AnkitK wrote:
Thankzz to all.
But i am still confused about the logic behind below concept . Dear Fluke pls elaborate :
"x will be maximum when y is maximum. What is the maximum value for y
Max value for y = minimum of (40,70).
Because the number of students with brown hair is 40, the maximum number of students to have both brown hair and blue eyes can only be 40"
How can the number of students having neither brown hair nor blue eyes be maximized?
If the overlap between blue eyed guys and brown hair guys is increased; means the number of students having BOTH blue eyes and brown hair be increased. In terms of the set \(n(A\cap B) is increased\)
For simplicity;
Ex: Say there are 4 students(a,b,c,d);
1 student has brown hair and 2 students have blue eyes;
Stem says: 1 student has brown hair and 2 students have blue eyes;
minimum number of students who neither have blue eyes nor brown hair
Say
a-> brown hair (1 student has brown hair)

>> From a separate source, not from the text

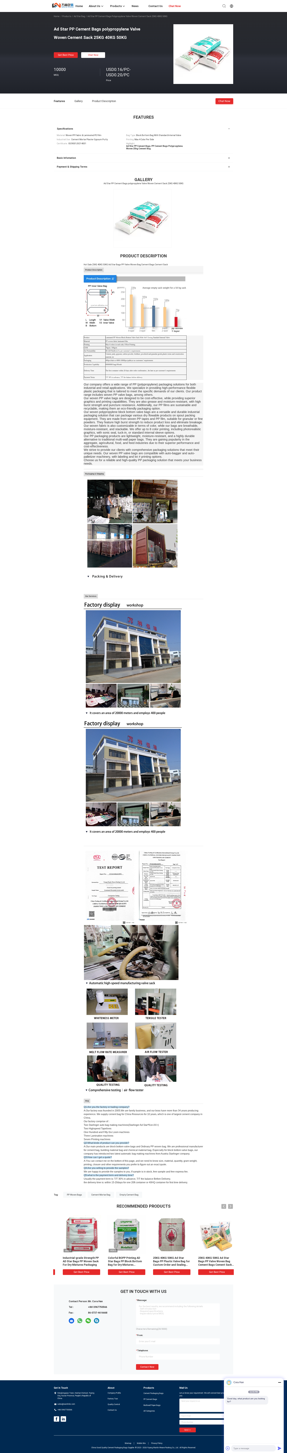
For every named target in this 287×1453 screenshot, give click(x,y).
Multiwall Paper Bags (152, 1405)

b,c-> blue eyes (2 students have blue eyes)
Number of students to have both blue eyes AND brown hair = 0
d-> doesn't have either blue eyes or brown hair. Count: 1
Maximum number of students who neither have blue eyes nor brown hair
Say
a-> brown hair & blue eyes
b-> blue eyes
Number of students to have both blue eyes AND brown hair = 1(a)
c,d-> doesn't have either blue eyes or brown hair: Count: 2
Mathematically; you can see;
To find the maximum number of students that have neither. We need to have maximum possible number of students that can have both.
Why the maximum number of students that have both can't be greater than the minimum of the two.
Maximum number of students having both = min(Students with brown hair, Students with blue eyes)
Students with brown hair = 1
Students with blue eyes = 2
Can the number of students having both be "2". NO... if out of 4 students; only 1, just ONE student has brown hair, how can there be 2 students with brown hair and blue eyes. It is clearly mentioned in the question;
Likewise;
Because the number of students with brown hair is 40, the maximum number of students to have both brown hair and blue eyes can only be 40". If only 40 students have brown hair, how can 41 students have both. It can never be any number more than 40.
Thus the maximum number of intersection is always the minimum of two counts.
Now, if 40 students have both blue eyes and brown hair and question says there are 70 students to have blue eyes. There are another 30 students who have blue eyes but no brown hair.
Total becomes 70: 40(Both brown and blue), 30(just blue).
Total students=100
Neither = 100-70=30
Coming to the find the minimum number of intersection;
if there are 40 students - brown hair
70 - blue eyes
it becomes 40+70=110. But, the total strength is 100. Thus, 10 students have both blue and brown, but 0 zero students who have neither.
*****